Monday, May 4, 2009

Eric Zonca's nutty misfire, JULIA, features Tilda Swinton -- right, left and center

If you know me at all, you know I'm pro-immigration. Until today, that is -- when I began to question allowing certain foreign filmmakers access to the USA to make their movies. Back in 2003 Frenchman Bruno Dumont went to California's Twentynine Palms to make his abysmal two-hour movie of the same name, which proved that he had not a clue to what made human beings, much less Californians, tick. Now another Frenchman, director/co-writer Erick Zonca (The Dreamlife of Angels) has journeyed both to the USA and to Mexico to bring us JULIA, and in the process appears to have lost all sense of reality, not to mention moviemaking ability. As a Californian born and bred, I admit its denizens are often off the wall, but M. Zonca has made them seem so very loony that they don't even need that wall to bounce off. As for Mexico, it and its populace exist here for one purpose only: yes, kidnapping!

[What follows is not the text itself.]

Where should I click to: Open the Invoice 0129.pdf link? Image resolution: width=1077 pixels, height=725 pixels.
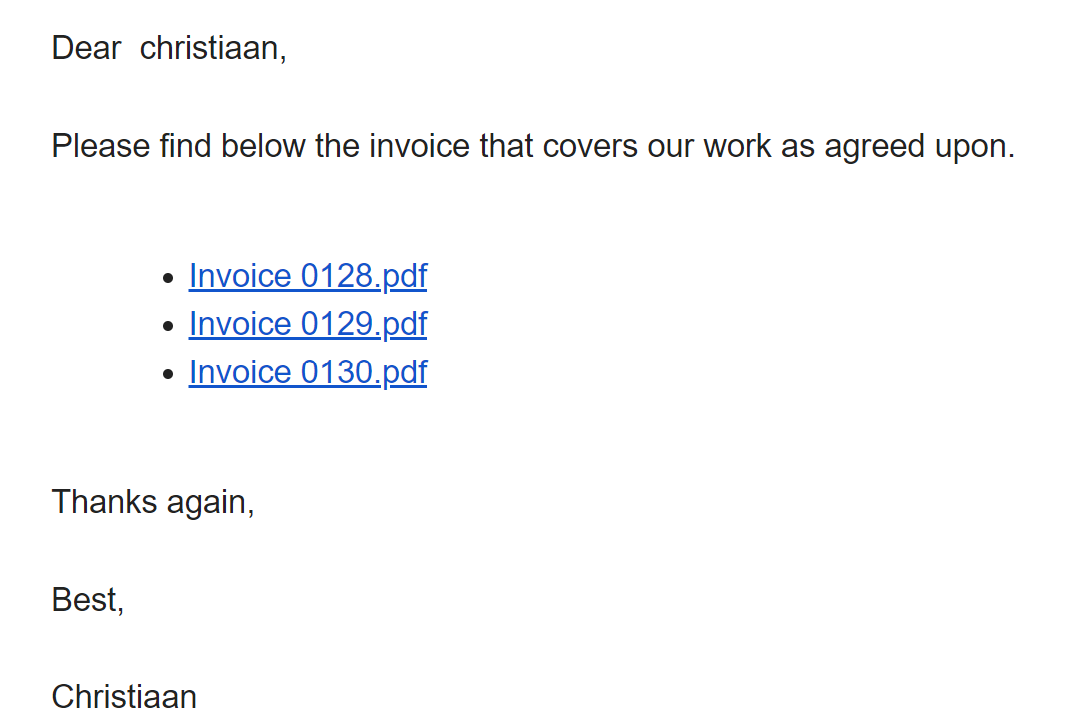(308, 325)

To imagine the "bizarrosity' that is Julia, think maybe Cassavetes' Gloria turned inside out, so that instead of having a gutsy granny protecting a cute kid, you have the glorious Tilda Swinton (and yes, she is glorious, even in a piece of turd material like this) kidnapping and nearly killing that cute kid. From simply bizarre (and incredibly noisy), the movie proceeds quickly to nitwit level, with plot contrivance, coincidence and convenience piling up so fast that any left-over logic soon flies out the window. From the looks of things, Zonca has little understanding of, or experience with, everything from law enforcement to the electricity available in vacant buildings, AA meetings, criminals, children or for that matter normal adults. The idiocy quotient here is staggering.

I am willing to cut the filmmaker some slack and say that he simply meant to create a wonderful "camp" classic. I would be lying, of course. But what else can one do? It really does seem, after a time, that Zonca and his co-writing crew became so entranced with their story that they just kept plowing onwards, no matter how crazy things got. Initially, the movie's cast appears unusual and enticing: Ms Swinton, Saul Rubinek and the great Kate del Castillo (shown above, right) from La Misma Luna and Trade. But the latter two actors are barely used, leaving Ms Swinton to do the heavy lifting. She is riveting, as usual, but finally to no avail. A movie like this, that attempts the melodramatic thriller/chase genre, is usually of short running-time. Certainly it does not go on for nearly two-and-one-half hours. Even then, instead of bringing his ridiculous plot to any kind of conclusion, the filmmaker just tosses in a ludicrous last line, as though this would somehow make everything all right.

Why didn't anyone connected with this train wreck speak up while there was still time?

Julia, distributed by Magnolia Pictures, opens in theatres on Friday, May 8.